(Stored data)

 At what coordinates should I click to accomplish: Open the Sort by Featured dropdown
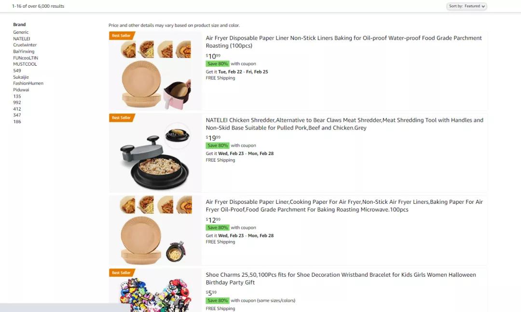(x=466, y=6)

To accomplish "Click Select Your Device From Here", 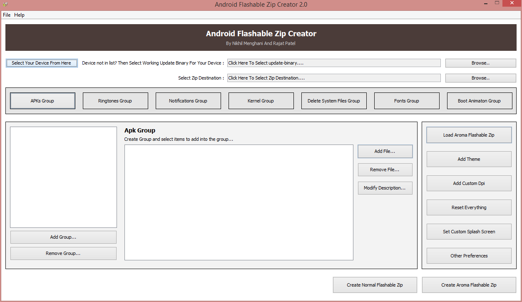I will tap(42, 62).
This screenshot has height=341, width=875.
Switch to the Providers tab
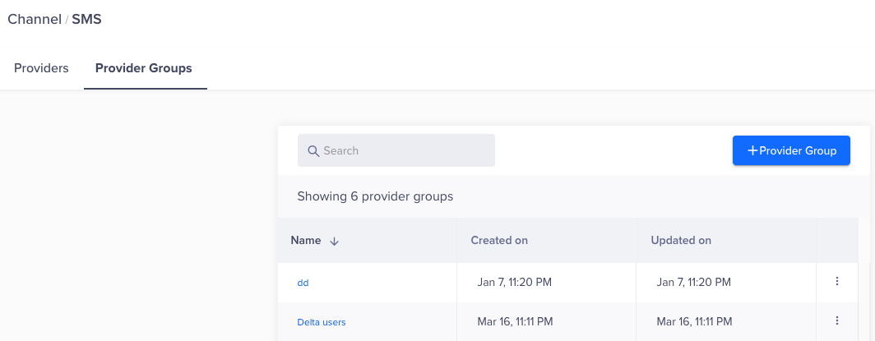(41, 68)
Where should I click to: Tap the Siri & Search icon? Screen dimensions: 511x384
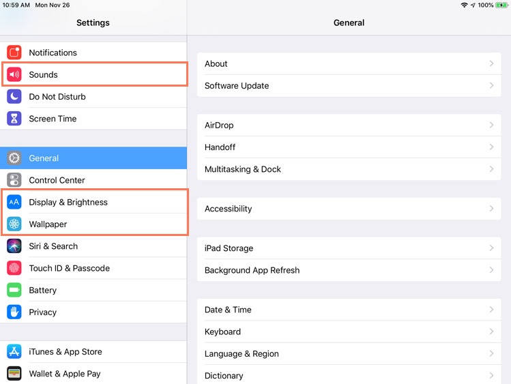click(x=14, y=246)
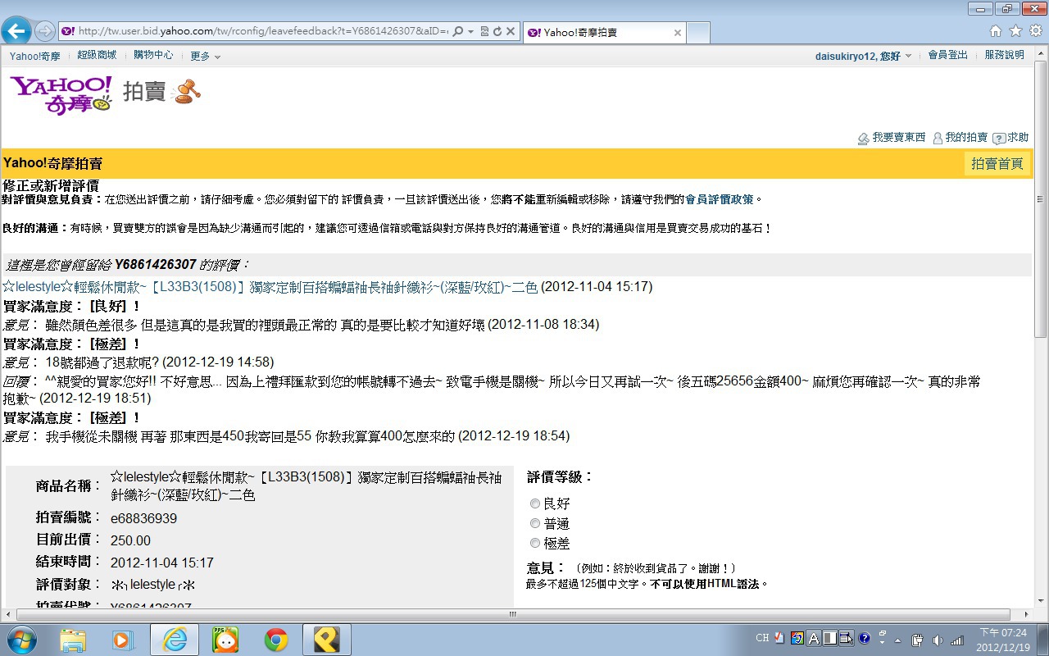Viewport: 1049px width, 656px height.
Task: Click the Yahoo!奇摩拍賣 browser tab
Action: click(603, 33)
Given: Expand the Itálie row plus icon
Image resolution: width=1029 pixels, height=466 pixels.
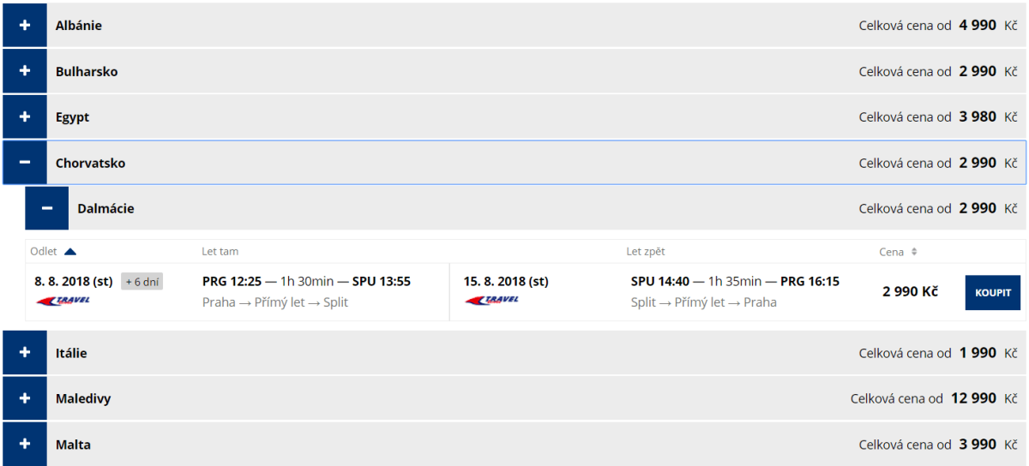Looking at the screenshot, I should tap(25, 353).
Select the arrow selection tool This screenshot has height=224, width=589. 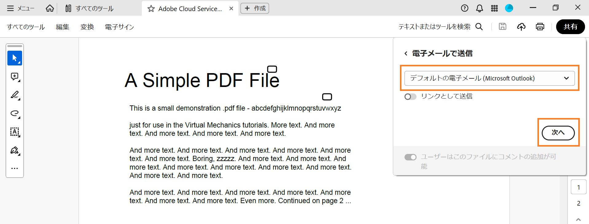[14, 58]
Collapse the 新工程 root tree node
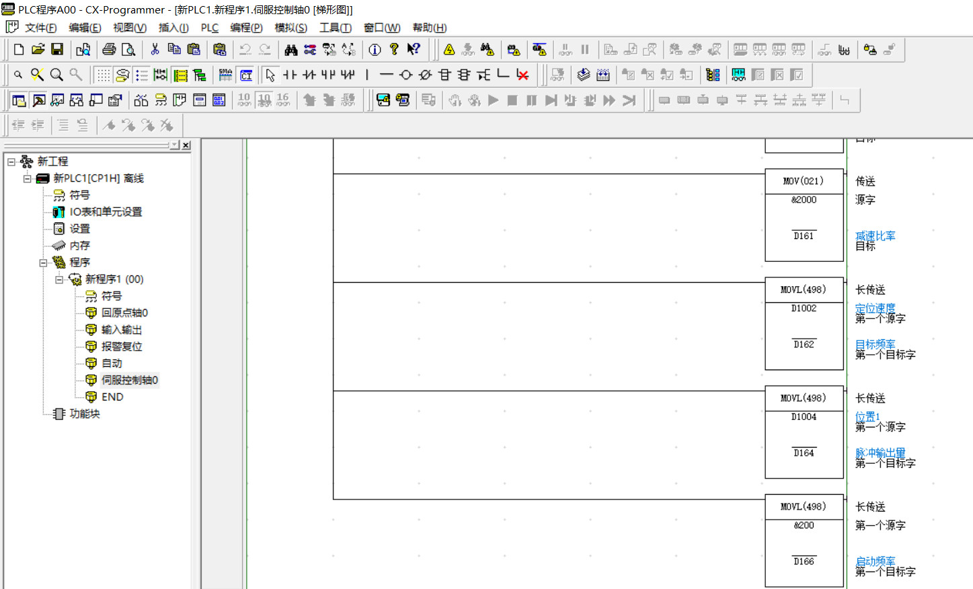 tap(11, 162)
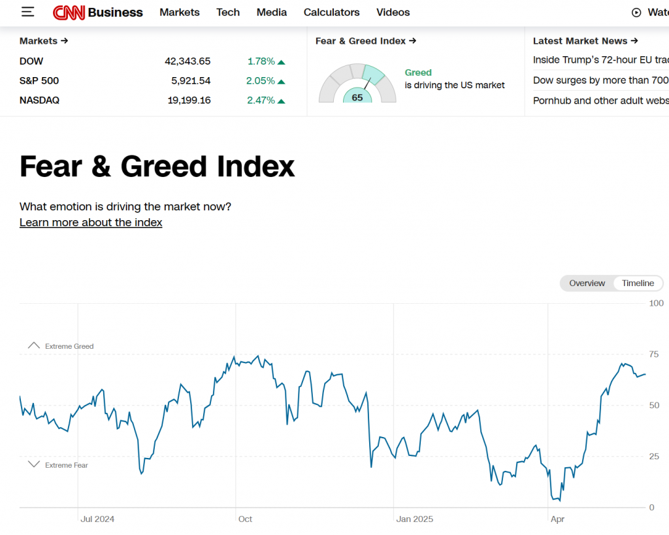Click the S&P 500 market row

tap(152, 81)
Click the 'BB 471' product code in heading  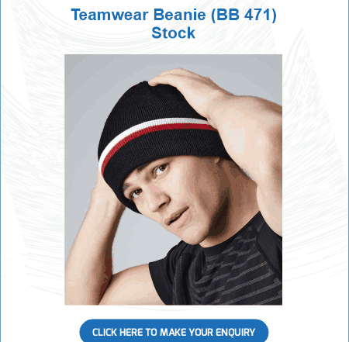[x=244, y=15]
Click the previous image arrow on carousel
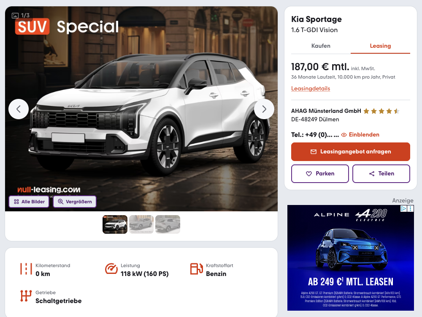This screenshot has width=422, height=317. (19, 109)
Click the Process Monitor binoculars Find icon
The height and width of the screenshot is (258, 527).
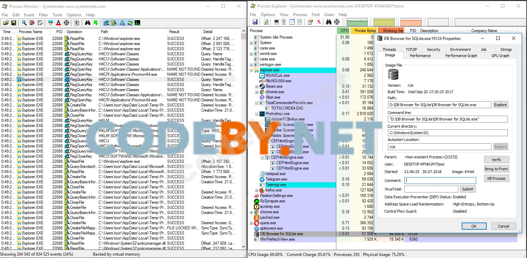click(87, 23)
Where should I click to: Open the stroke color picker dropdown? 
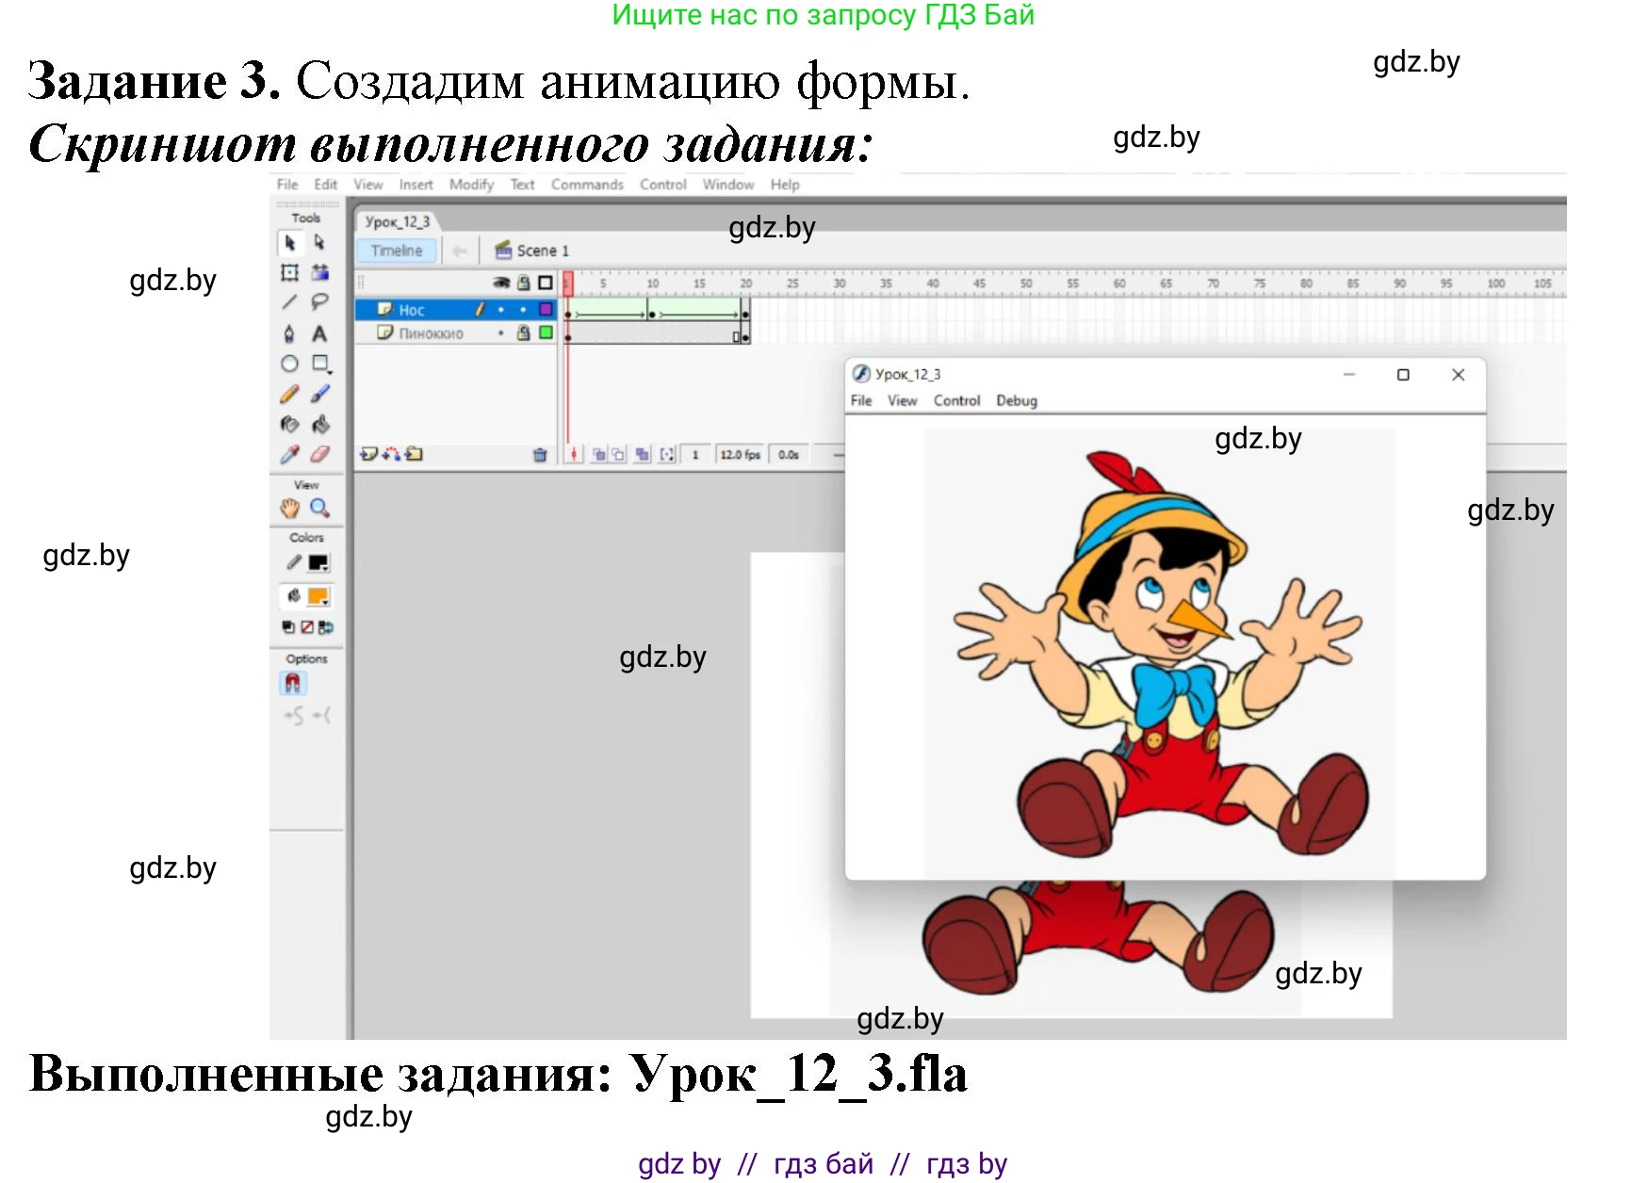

What you should do: The required output is the line containing "Click the previous image arrow on carousel" plus every line after it to the end of the data, copied exactly and with no pictures.

Exercise answer:
Click the previous image arrow on carousel
This screenshot has width=422, height=317. (19, 109)
Click the Process Monitor binoculars Find icon
The height and width of the screenshot is (258, 527).
click(87, 23)
Where should I click to: Open the stroke color picker dropdown? 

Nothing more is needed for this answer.